The technology of 3-D printing is so new that rigorous studies have not yet assessed how using it affects outcomes. But anecdotal evidence is powerful. When Harvard Medical School cardiac anesthesiologist and echocardiographer Feroze Mahmood began printing full-size replicas of patients' damaged mitral valves, he gained a new appreciation for the complexity of the structure, particularly a Pringles-shaped region called the annulus that was impossible to visualize with two-dimensional images. Insights gained from handling printed valves have helped him and colleagues understand why a common treatment works for some patients but not others. He has now used the technology hundreds of times.

"For most people, it is an 'aha' moment," says Mahmood, who is researching the possibility of printing patient-specific valve parts that would be safe to use in surgeries. "What I foresee is that . . . we will be 3-D printing everything we operate on before surgery. Instruments, grafts and materials will all be customized and will be printed on-site."

Someday, surgeons may even be able to print customized patches for repairing hearts damaged by heart attacks, says Adam Feinberg, a biomedical engineer at Carnegie Mellon University in Pittsburgh. His team is working both to grow heart tissue in petri dishes and to use 3-D printers to create soft, living structures by embedding cells inside gels that can be laid down in precise layers.

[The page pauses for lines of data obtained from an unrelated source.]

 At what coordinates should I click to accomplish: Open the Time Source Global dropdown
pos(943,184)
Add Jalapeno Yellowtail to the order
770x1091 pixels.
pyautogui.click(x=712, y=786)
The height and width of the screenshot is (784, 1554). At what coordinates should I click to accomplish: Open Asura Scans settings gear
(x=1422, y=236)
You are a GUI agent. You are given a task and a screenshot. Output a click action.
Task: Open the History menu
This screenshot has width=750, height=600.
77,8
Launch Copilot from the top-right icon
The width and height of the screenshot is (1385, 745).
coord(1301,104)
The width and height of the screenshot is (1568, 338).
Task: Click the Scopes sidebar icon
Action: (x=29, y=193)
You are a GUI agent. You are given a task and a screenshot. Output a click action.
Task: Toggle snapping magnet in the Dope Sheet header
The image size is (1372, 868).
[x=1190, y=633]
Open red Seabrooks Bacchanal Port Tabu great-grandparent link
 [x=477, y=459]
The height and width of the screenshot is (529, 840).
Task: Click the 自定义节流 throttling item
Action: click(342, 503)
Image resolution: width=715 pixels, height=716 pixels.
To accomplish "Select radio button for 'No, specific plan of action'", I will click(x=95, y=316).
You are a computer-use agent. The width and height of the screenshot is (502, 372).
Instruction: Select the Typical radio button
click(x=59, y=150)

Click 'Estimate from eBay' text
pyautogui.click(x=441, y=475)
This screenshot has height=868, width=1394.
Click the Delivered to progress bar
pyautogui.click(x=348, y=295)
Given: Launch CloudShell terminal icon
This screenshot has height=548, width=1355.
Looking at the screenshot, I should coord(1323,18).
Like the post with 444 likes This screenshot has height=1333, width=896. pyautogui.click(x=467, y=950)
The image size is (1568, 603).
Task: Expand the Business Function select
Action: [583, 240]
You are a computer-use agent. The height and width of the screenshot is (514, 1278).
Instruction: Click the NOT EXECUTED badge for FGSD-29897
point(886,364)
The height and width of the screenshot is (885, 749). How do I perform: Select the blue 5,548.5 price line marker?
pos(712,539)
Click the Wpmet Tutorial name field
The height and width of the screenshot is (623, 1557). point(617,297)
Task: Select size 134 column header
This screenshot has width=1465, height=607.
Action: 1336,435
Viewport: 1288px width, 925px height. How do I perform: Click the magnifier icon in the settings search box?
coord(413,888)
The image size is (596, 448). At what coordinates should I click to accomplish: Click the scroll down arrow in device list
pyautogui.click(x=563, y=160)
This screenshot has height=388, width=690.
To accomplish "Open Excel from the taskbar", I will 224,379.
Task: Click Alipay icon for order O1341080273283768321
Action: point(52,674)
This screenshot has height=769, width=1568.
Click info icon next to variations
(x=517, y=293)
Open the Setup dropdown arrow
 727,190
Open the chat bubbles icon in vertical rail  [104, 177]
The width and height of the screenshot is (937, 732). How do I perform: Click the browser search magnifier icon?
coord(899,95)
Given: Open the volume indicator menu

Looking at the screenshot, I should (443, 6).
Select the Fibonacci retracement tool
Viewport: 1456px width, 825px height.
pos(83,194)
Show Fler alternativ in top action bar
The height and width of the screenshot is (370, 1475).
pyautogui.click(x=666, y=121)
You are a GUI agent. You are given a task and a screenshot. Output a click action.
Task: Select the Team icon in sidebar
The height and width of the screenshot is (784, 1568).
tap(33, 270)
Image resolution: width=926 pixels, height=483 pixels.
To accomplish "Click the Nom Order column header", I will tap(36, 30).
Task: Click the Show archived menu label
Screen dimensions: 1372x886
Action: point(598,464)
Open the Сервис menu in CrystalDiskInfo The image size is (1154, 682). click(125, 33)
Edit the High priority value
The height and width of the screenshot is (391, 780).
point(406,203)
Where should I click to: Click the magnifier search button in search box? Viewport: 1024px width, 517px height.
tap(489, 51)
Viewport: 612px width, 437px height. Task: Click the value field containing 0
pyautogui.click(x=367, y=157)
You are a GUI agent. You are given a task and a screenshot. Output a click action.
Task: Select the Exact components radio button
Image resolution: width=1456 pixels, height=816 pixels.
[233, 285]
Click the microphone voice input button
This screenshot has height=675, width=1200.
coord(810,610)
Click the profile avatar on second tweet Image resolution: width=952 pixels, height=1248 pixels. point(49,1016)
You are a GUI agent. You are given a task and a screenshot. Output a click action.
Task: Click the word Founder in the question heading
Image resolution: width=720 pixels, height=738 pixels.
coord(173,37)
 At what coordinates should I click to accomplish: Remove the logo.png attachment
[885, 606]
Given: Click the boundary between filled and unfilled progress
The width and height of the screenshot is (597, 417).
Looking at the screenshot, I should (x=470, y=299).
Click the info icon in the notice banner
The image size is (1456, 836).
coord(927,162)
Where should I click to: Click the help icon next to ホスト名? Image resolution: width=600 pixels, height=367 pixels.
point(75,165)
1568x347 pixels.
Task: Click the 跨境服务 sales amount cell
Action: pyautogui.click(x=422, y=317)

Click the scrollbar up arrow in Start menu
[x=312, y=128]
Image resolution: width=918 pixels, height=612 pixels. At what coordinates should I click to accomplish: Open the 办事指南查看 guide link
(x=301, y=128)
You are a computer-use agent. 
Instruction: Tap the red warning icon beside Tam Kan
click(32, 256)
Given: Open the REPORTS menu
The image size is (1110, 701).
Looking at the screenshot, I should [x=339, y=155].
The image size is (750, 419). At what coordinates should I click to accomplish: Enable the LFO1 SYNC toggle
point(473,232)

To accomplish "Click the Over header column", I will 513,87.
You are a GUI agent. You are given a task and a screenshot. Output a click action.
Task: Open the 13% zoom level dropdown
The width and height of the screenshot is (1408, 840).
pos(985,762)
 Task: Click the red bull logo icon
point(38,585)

Feinberg's team uses consumer-level printers, which cost about $1,000 each, far less than commercial versions, priced at $100,000 or more. To encourage other researchers to accelerate advances, the Carnegie Mellon group is also using open-source hardware and software. "The challenge is to print something high-quality that re-creates the function of real human heart muscle," he says. "It's easy to make something that doesn't work well."

Multiple teams of researchers are working on this kind of bioprinting task, which Feinberg says could help as many as 100,000 people a year who need heart transplants but face long waiting lists. He imagines 3-D-printed living heart tissue becoming available in as little as 10 years, although he admits that he could be a decade off.

"It's definitely science-fiction now," he says. "But at least we're getting to the point where it's conceivable that it could happen."